WHAT IS NEEDED: Your output must be the lines below from the line containing "1109x625 pixels." to the line containing "The image size is (701, 590).", both lines included, reproduced exactly and without pictures.

DATA FOR THIS EXERCISE:
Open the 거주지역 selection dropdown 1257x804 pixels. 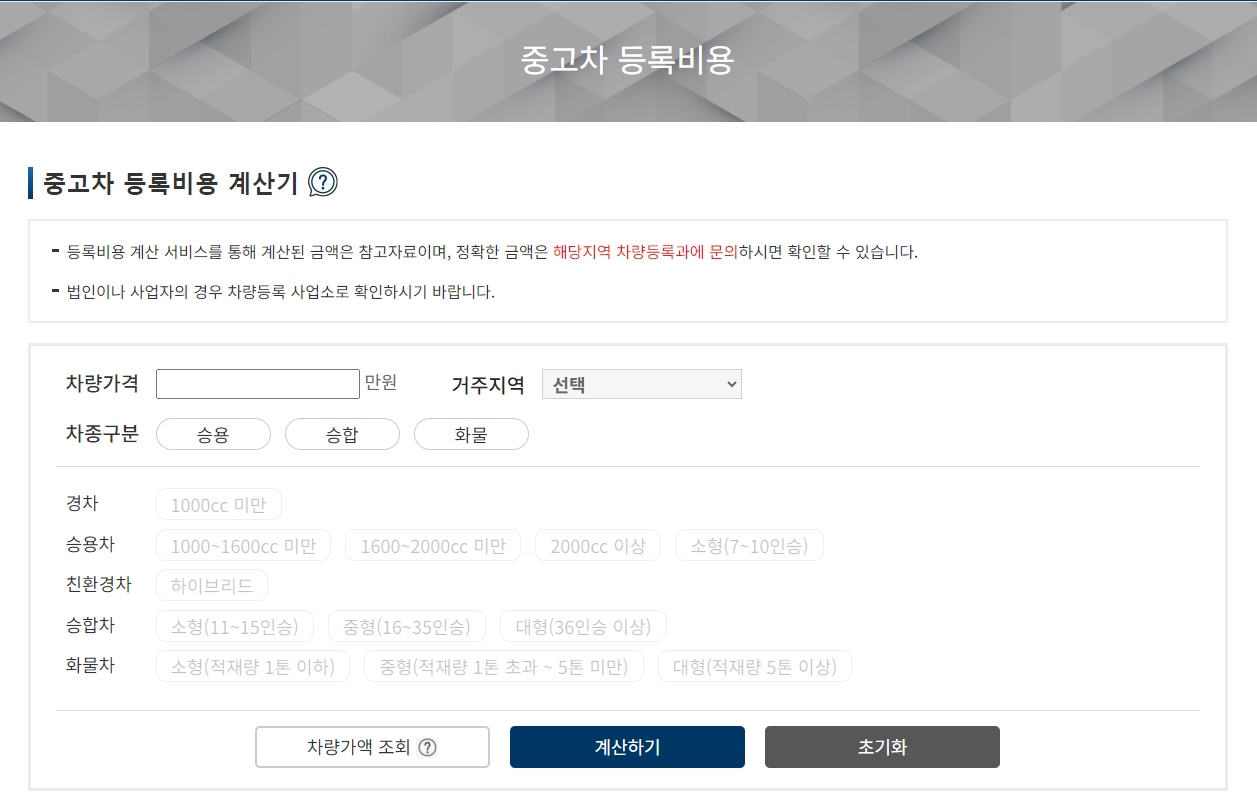(641, 383)
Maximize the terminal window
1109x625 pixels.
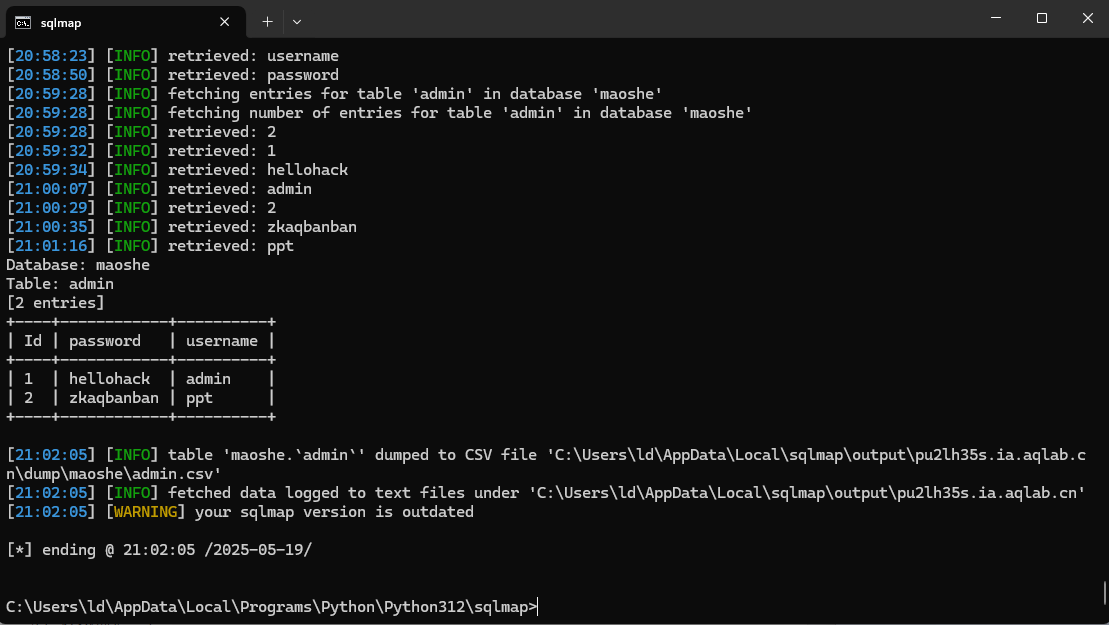pyautogui.click(x=1042, y=18)
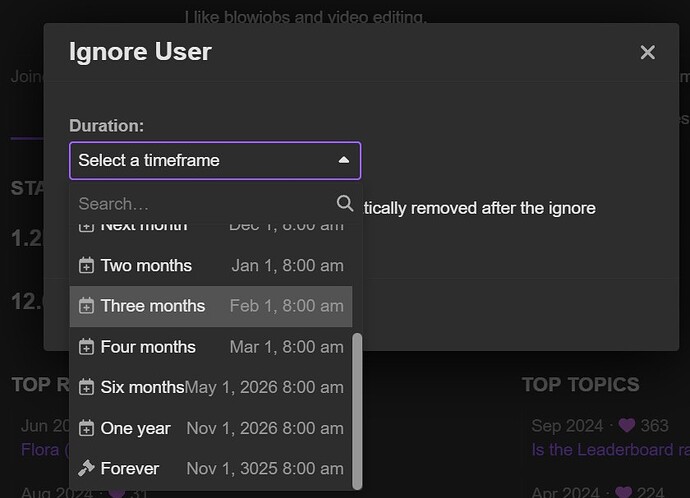Click the calendar icon beside One year
The image size is (690, 498).
[86, 428]
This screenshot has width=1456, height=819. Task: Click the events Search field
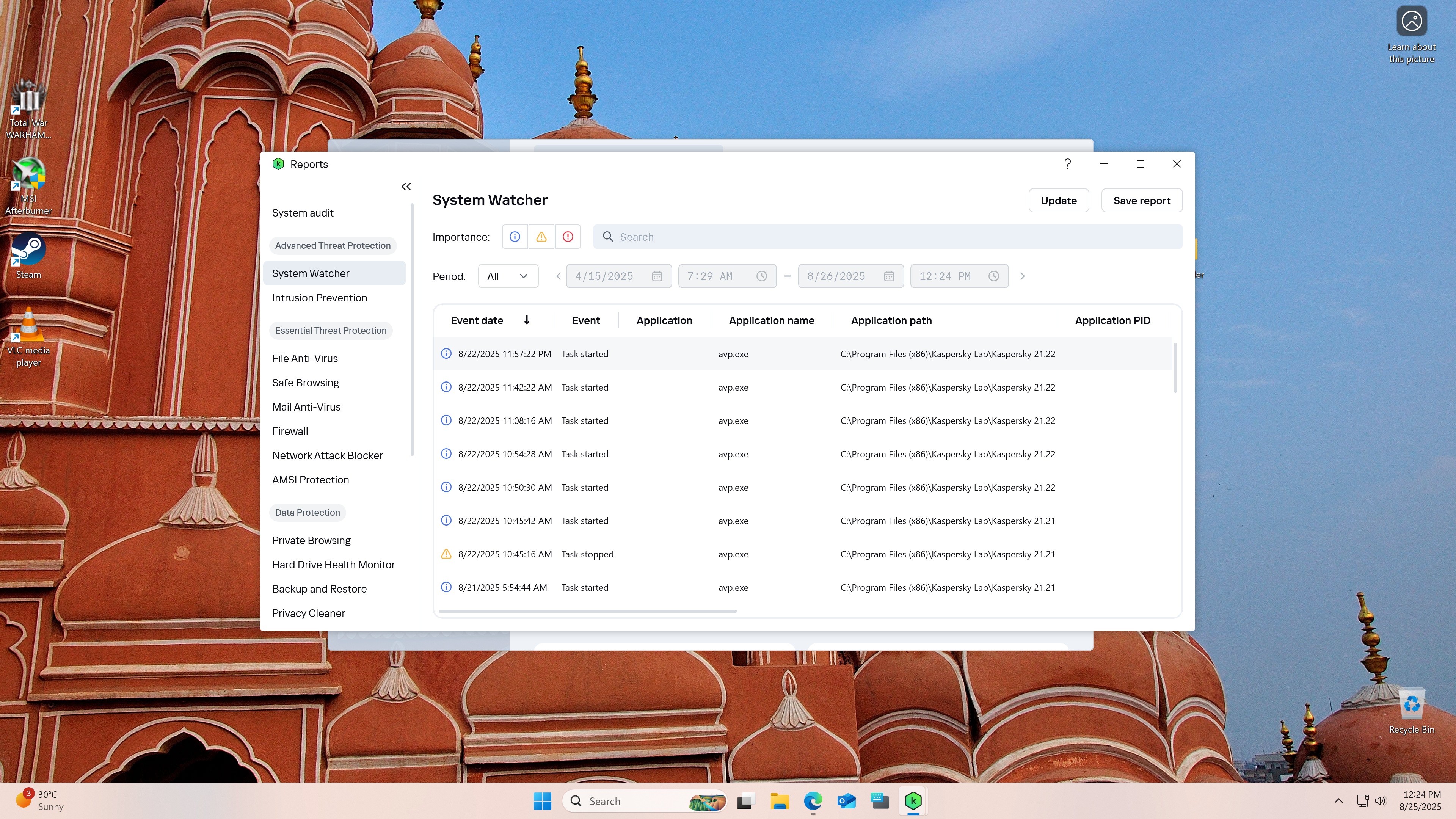(887, 237)
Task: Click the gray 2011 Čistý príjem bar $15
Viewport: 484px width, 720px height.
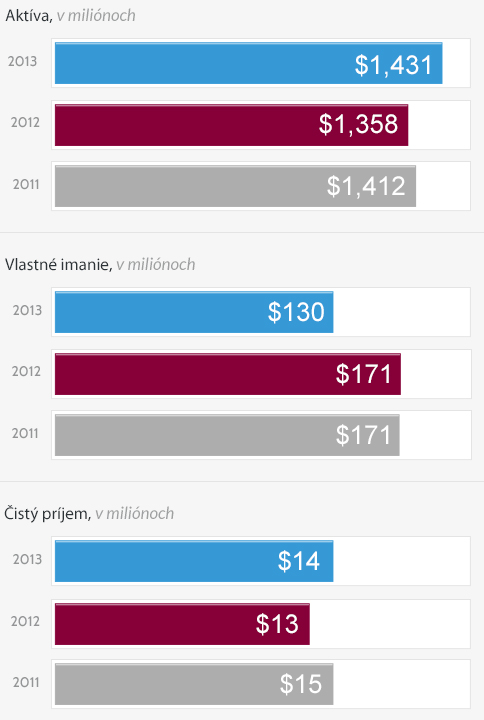Action: pos(194,684)
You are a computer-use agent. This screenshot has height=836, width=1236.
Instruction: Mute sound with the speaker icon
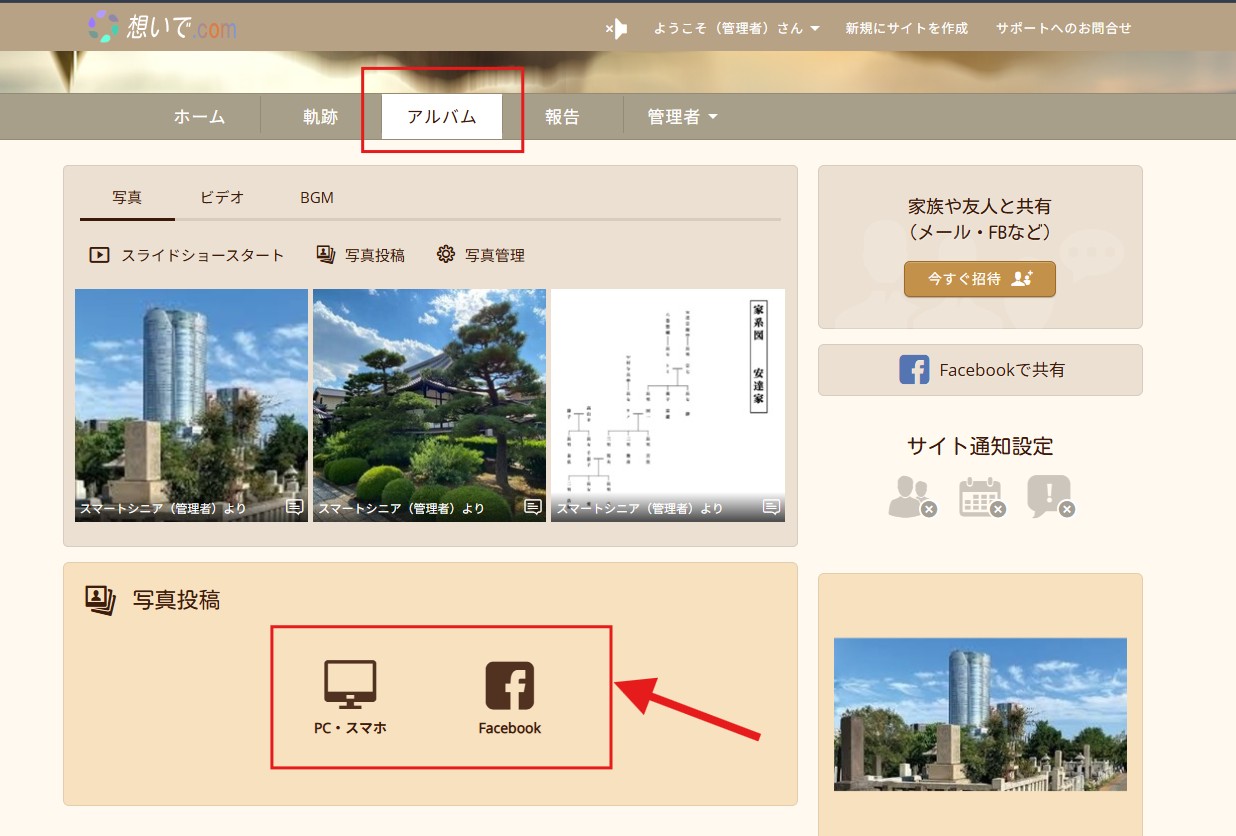pyautogui.click(x=617, y=29)
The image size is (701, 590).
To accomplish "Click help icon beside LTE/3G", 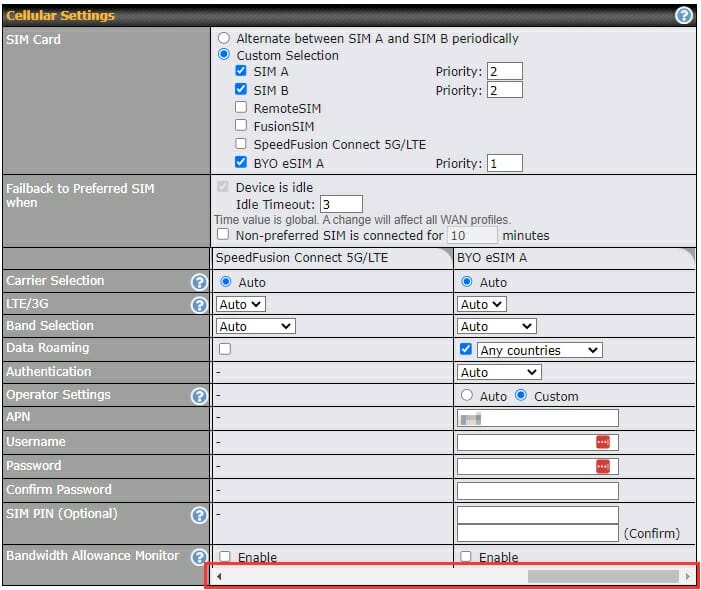I will pyautogui.click(x=199, y=305).
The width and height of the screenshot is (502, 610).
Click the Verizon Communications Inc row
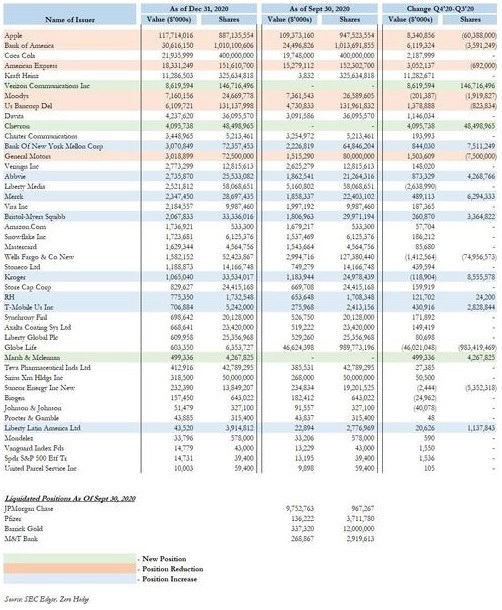click(250, 86)
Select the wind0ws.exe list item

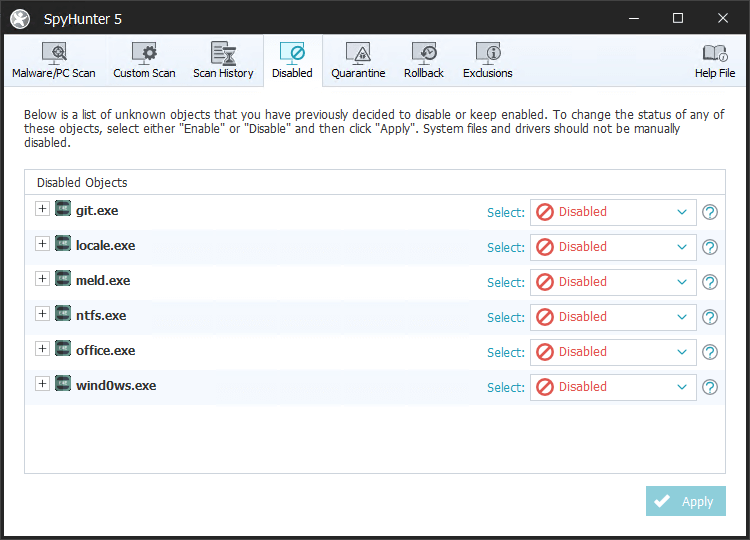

ANSWER:
1109x625 pixels.
pyautogui.click(x=1042, y=18)
Click the calendar icon beside One year
The image size is (690, 498).
[86, 428]
This screenshot has width=1456, height=819. Task: Click the events Search field
(887, 237)
Task: Click the gray 2011 Čistý príjem bar $15
Viewport: 484px width, 720px height.
Action: pos(194,684)
You are a computer-use agent. This screenshot has height=836, width=1236.
Instruction: Mute sound with the speaker icon
pyautogui.click(x=617, y=29)
The image size is (701, 590).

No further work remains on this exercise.